» Exercise:
Exactly as written, please repeat the data that follows, but not the pictures.

» Extracted material:

•••••

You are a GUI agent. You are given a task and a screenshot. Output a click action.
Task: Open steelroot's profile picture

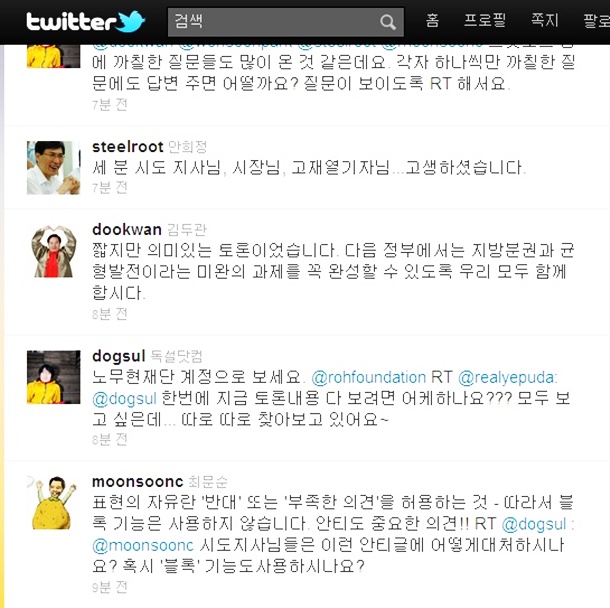coord(53,168)

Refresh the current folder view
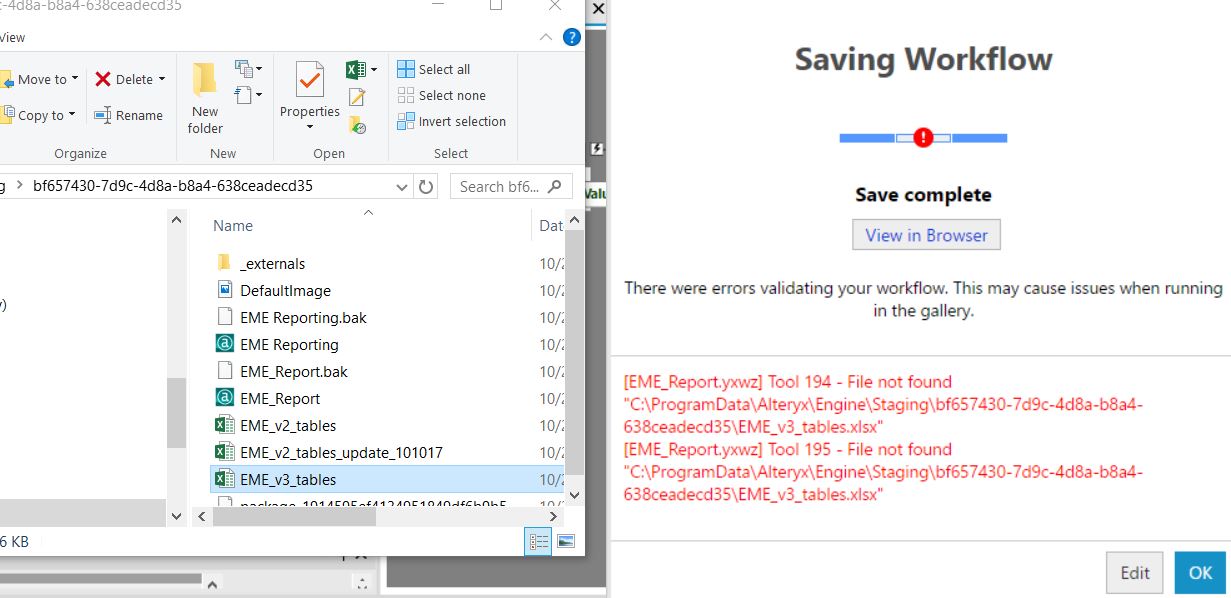425,186
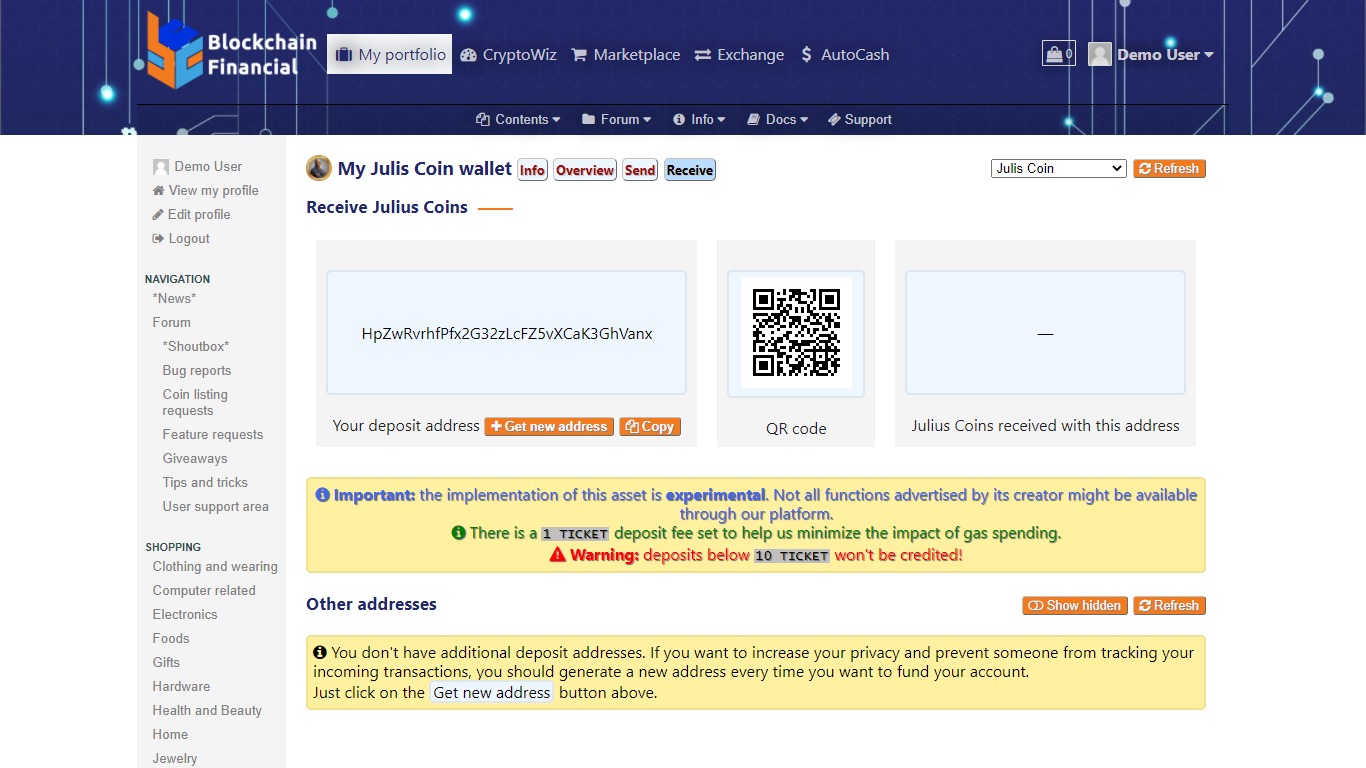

•••••

» Answer to this task:
You are a GUI agent. You are given a task and a screenshot. Output a click action.
Task: Open steelroot's profile picture

coord(53,168)

Refresh the current folder view
425,186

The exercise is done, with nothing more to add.